*DOCUMENT EXCERPT*.
* * *
We Parse 33 Industrial Protocols in a Wasm Sandbox — Here's How

Every industrial system speaks a different binary dialect. Modbus encodes register values in big-endian 16-bit words. BACnet/MSTP wraps floating-point sensor data in ASHRAE-standardized PDUs. PROFINET uses cyclic I/O frames at 31.25μs intervals. SWIFT MT103 wire transfers pack routing data in tagged blocks of ASCII text.

If you're building data infrastructure for industrial IoT, fintech, or supply chain — you've already discovered the painful truth: there is no universal parser. You write a new one for every protocol. Every integration starts from scratch.

We built INGELT to fix this. One API call parses any of 33 industrial, financial, and enterprise protocols into clean JSON. Sub-100μs latency. Crash-proof. This is how we did it.

Why Wasm? Why not just… Rust binaries?

The obvious approach is to compile each protocol parser as a native Rust library and link them into a single server process. We tried this first. It doesn't scale — for two reasons:

Blast radius. A panic in one parser (say, a malformed PROFINET frame with an unexpected length field) brings down the entire process. Every tenant. Every protocol. At once.
Hot deployment. Adding or updating a single driver requires recompiling the entire server, re-deploying, and restarting all connections. For an API that customers depend on, this is unacceptable downtime.

WebAssembly solves both. Each driver compiles to an isolated .wasm module with its own linear memory, its own stack, and strict resource limits enforced by the host runtime. A panic in the Modbus driver traps — and returns an error to that one request. The SWIFT MT parser keeps humming.

Key insight: Wasm gives us process-level isolation at function-call cost. No fork(). No container spin-up. Just a memory-bounds-checked function call that completes in microseconds.

The ABI: Raw Linear Memory

We deliberately chose a raw linear memory ABI over higher-level bindings like wit-bindgen or wasm-bindgen. The interface between host and guest is exactly four functions:

Export	Signature	Purpose
`alloc`	`(i32) → i32`	Guest allocates len bytes, returns pointer
`parse`	`(i32, i32) → i64`	Guest parses payload at (ptr, len)
`dealloc`	`(i32, i32) → ()`	Host tells guest to free (ptr, len)

The parse function returns a packed i64: the upper 32 bits hold the result length, the lower 32 bits hold the pointer to the JSON output in linear memory. The host reads the JSON directly from guest memory — zero copy on the serialization path.

// Host-side: call guest parse, read result from linear memory
let packed = instance.call_parse(ptr, len)?;
let result_len = (packed >> 32) as usize;
let result_ptr = (packed & 0xFFFFFFFF) as usize;
let json_bytes = memory.data(&store)[result_ptr..result_ptr + result_len];rust

This design means every driver developer writes one function — parse — that takes raw bytes and returns serialized JSON. No framework overhead. No trait bloat. Just bytes in, JSON out.
* * *
*MATERIAL SUPPLIED*.
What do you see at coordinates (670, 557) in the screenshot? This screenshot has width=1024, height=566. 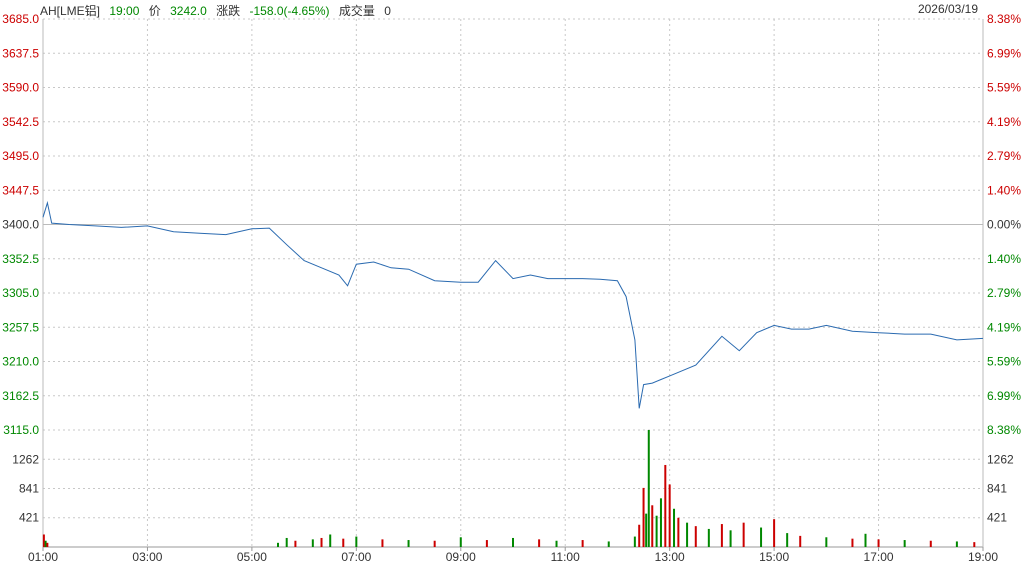 I see `time-tick-label: 13:00` at bounding box center [670, 557].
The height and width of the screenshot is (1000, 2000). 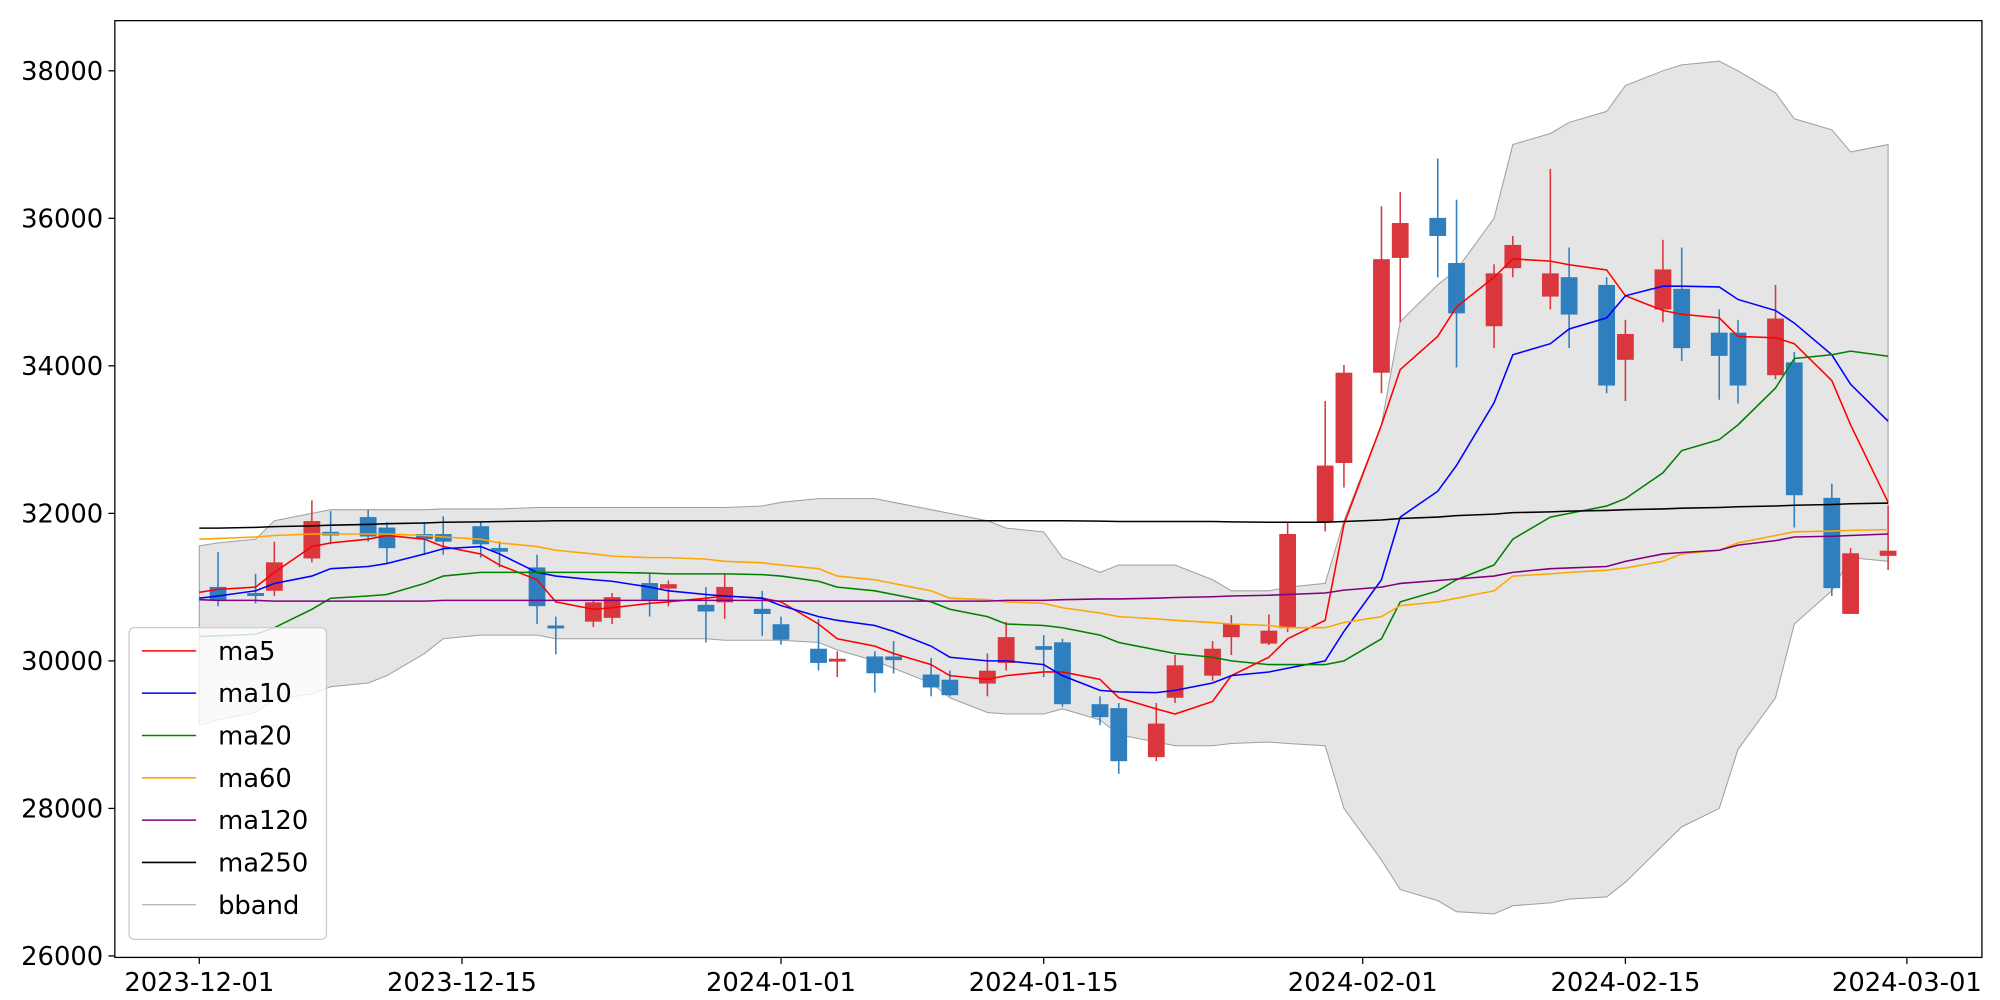 What do you see at coordinates (263, 821) in the screenshot?
I see `legend-label: ma120` at bounding box center [263, 821].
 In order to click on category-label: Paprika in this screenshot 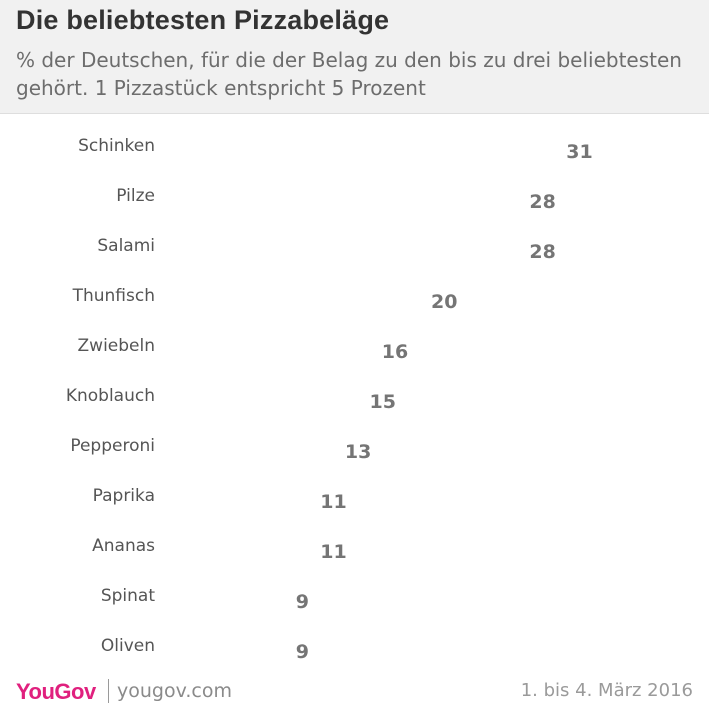, I will do `click(124, 496)`.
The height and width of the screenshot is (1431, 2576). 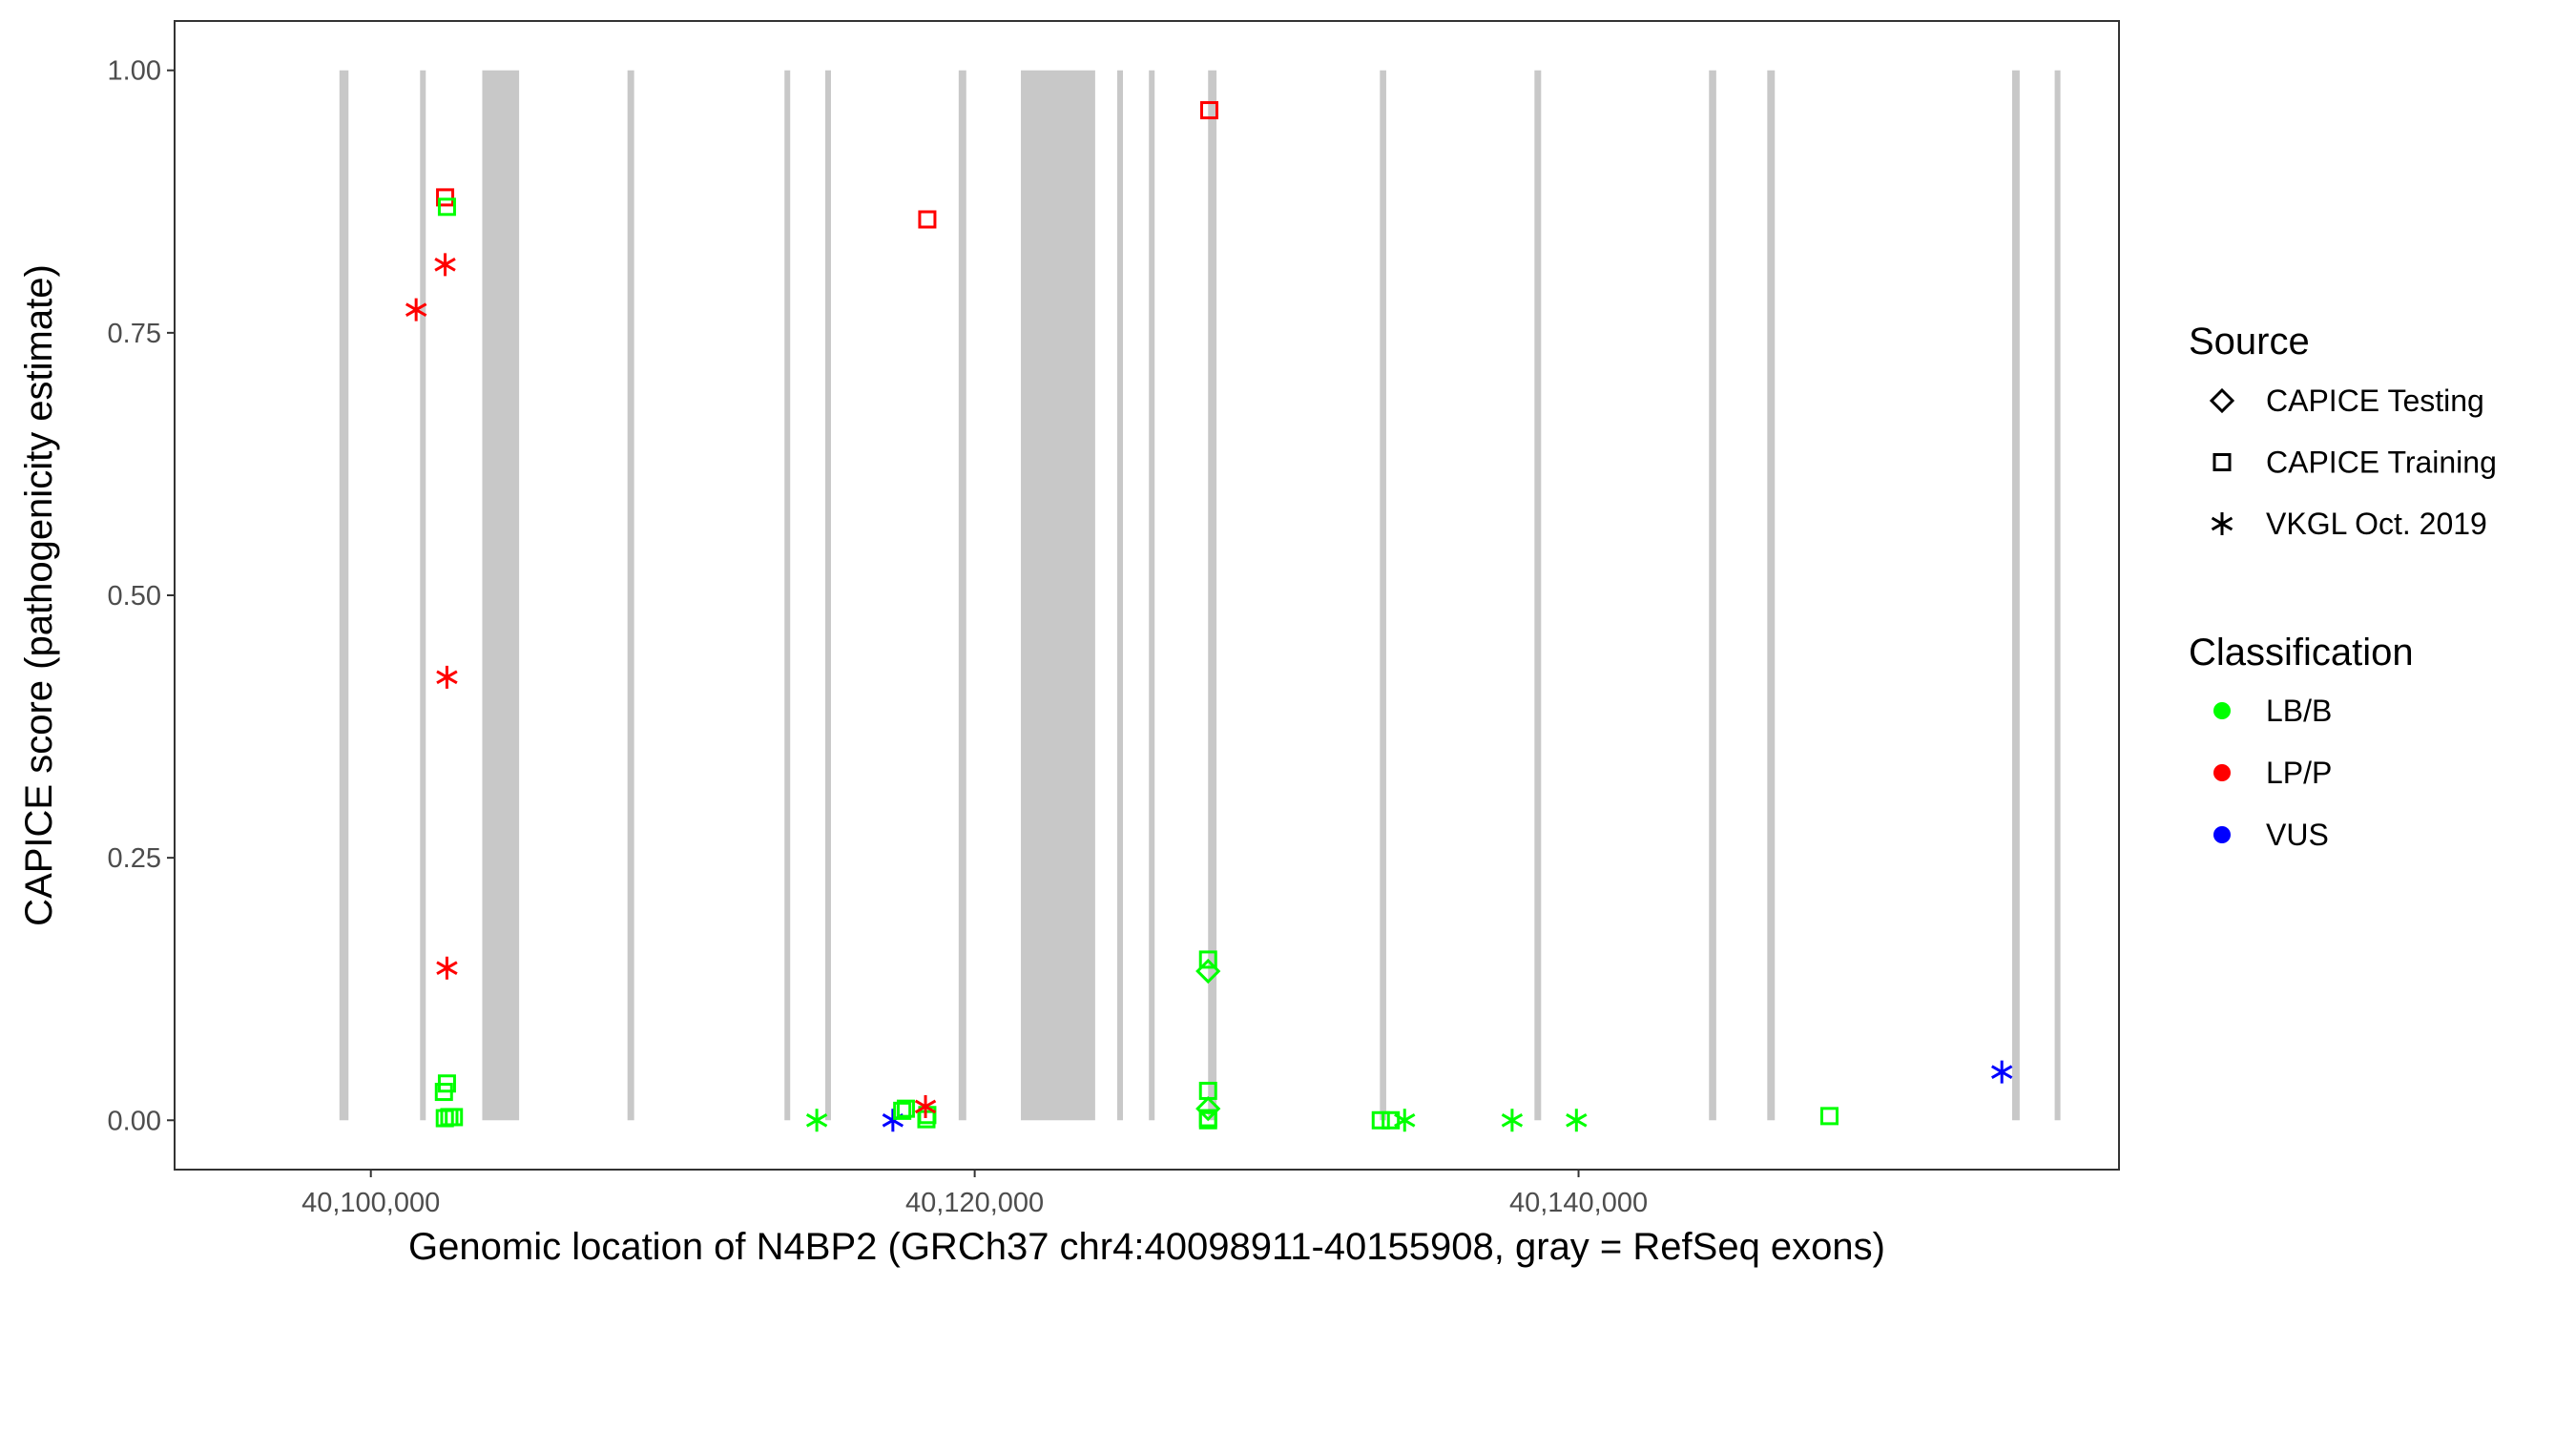 I want to click on legend-source-label: VKGL Oct. 2019, so click(x=2376, y=524).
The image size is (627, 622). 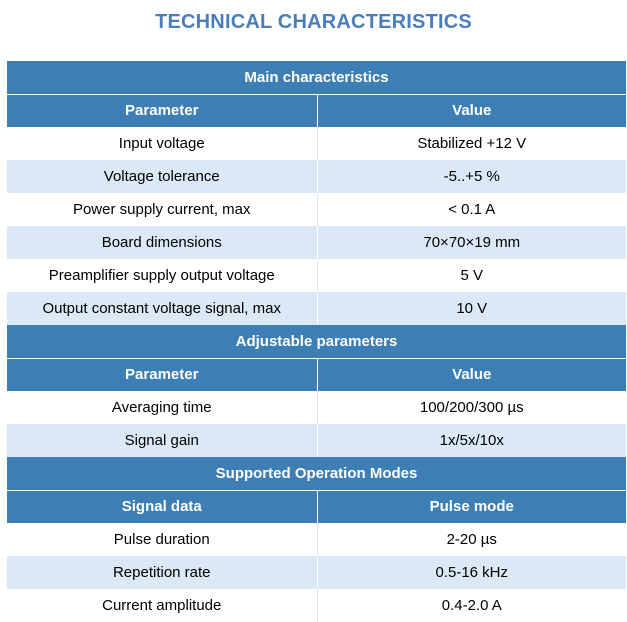 I want to click on table-row: Voltage tolerance -5..+5 %, so click(x=316, y=176).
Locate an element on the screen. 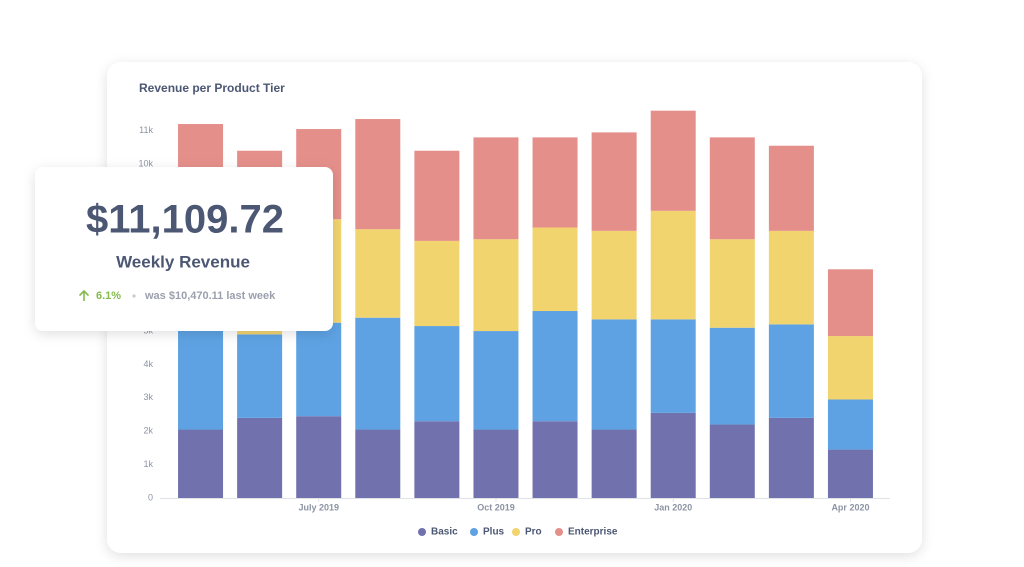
* * *
*QUESTIONS ON THE MATERIAL*.
• 1. For the Wasm protocol-parsing article, decide whether each statement agrees with it: (a) The team first tried compiling each protocol parser as a native Rust library linked into a single server process. (b) A panic in the Modbus driver brings down the entire server process. (c) In the packed i64 that the parse function returns, the upper 32 bits hold the pointer to the JSON output. Answer each with yes or no and quote the words from the article that decide it.
• 2. Return the passage of the Wasm protocol-parsing article starting with "If you're building" and going on through "protocol. At once.", word for word.

*EXERCISE SOLUTIONS*.
• 1.
(a) Yes: "The obvious approach is to compile each protocol parser as a native Rust library and link them into a single server process. We tried this first."
(b) No: "A panic in the Modbus driver traps — and returns an error to that one request."
(c) No: "the upper 32 bits hold the result length, the lower 32 bits hold the pointer to the JSON output in linear memory."

• 2.
If you're building data infrastructure for industrial IoT, fintech, or supply chain — you've already discovered the painful truth: there is no universal parser. You write a new one for every protocol. Every integration starts from scratch.

We built INGELT to fix this. One API call parses any of 33 industrial, financial, and enterprise protocols into clean JSON. Sub-100μs latency. Crash-proof. This is how we did it.

Why Wasm? Why not just… Rust binaries?

The obvious approach is to compile each protocol parser as a native Rust library and link them into a single server process. We tried this first. It doesn't scale — for two reasons:

Blast radius. A panic in one parser (say, a malformed PROFINET frame with an unexpected length field) brings down the entire process. Every tenant. Every protocol. At once.